++++ Input

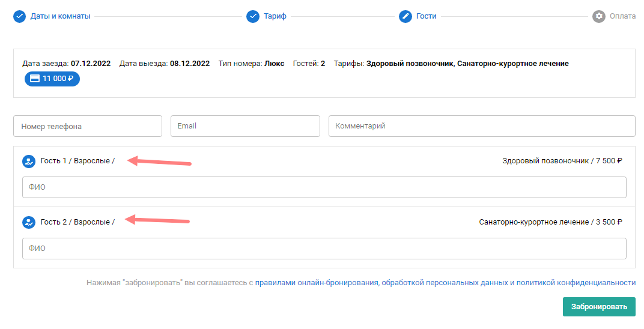
Task: Click the Гость 1 person icon
Action: 29,161
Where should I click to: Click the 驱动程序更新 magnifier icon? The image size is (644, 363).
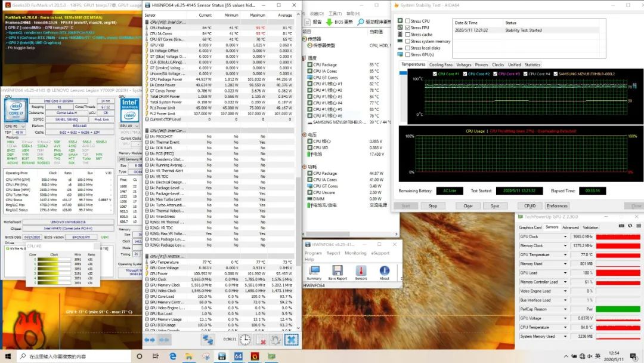point(361,22)
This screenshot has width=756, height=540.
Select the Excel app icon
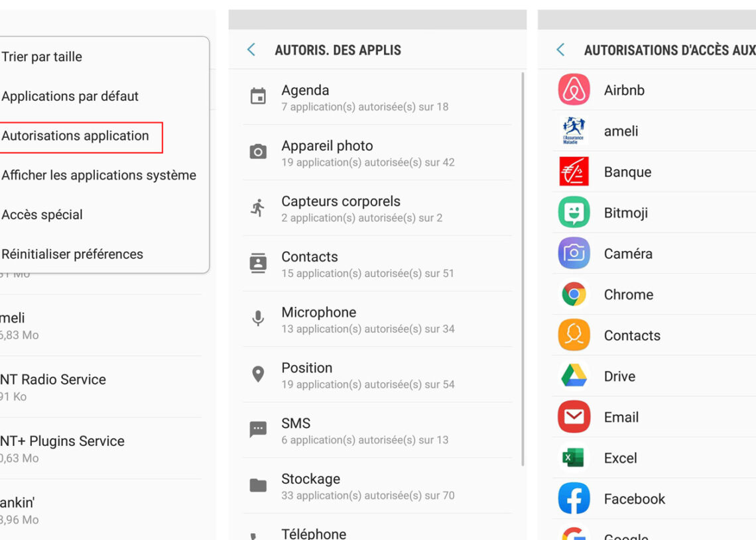pyautogui.click(x=574, y=458)
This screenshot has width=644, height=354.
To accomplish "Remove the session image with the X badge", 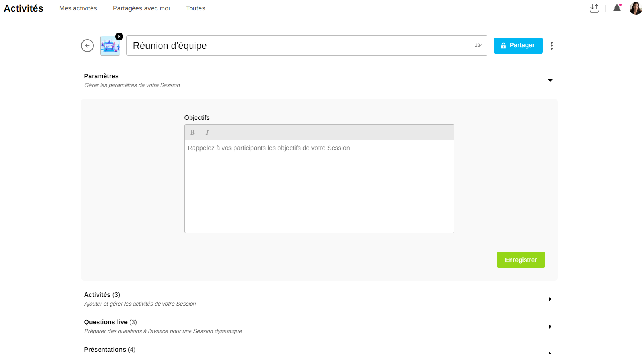I will coord(119,37).
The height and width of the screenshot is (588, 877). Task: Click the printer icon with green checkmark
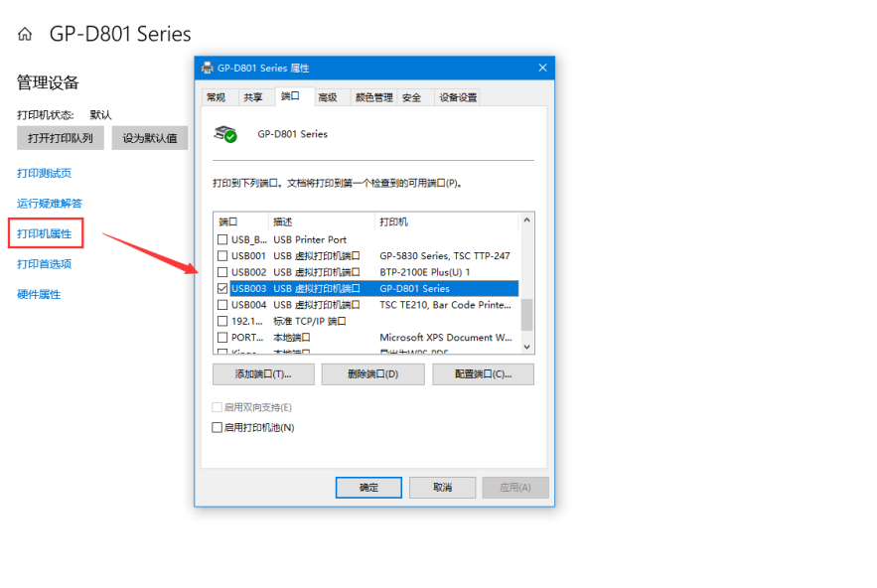[226, 134]
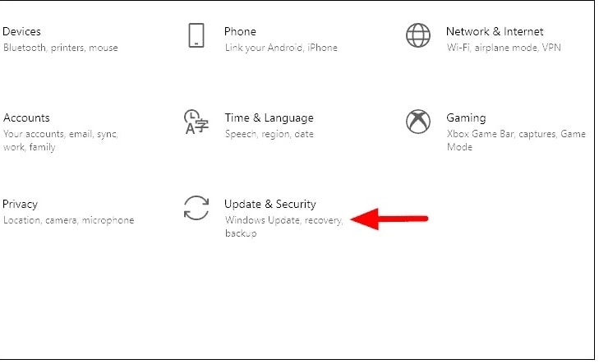Click the Network & Internet globe icon
The height and width of the screenshot is (364, 599).
pos(418,35)
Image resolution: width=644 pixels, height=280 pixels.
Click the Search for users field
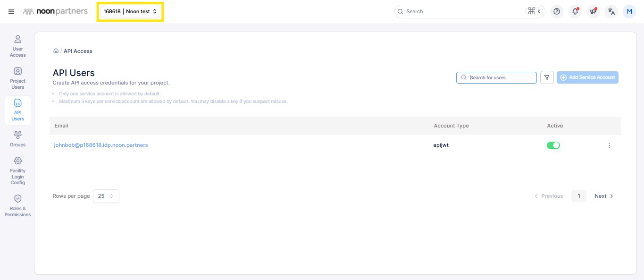(500, 77)
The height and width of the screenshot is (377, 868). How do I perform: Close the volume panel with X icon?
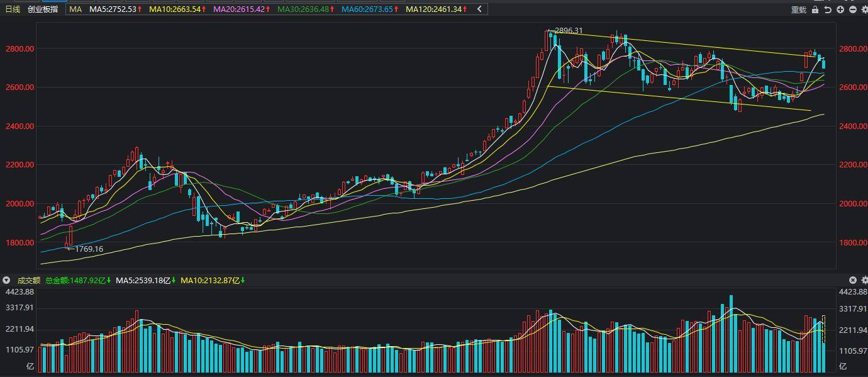click(853, 280)
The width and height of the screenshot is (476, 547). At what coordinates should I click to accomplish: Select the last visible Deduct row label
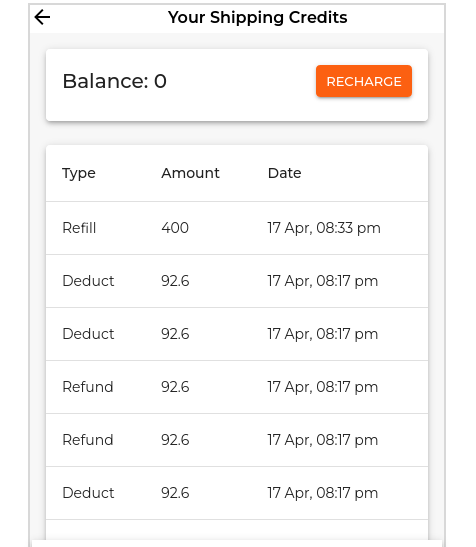[x=88, y=493]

++++++++

Copy out, in full, each line above that has the word "This" in it.

This screenshot has width=756, height=540.
This screenshot has width=644, height=354.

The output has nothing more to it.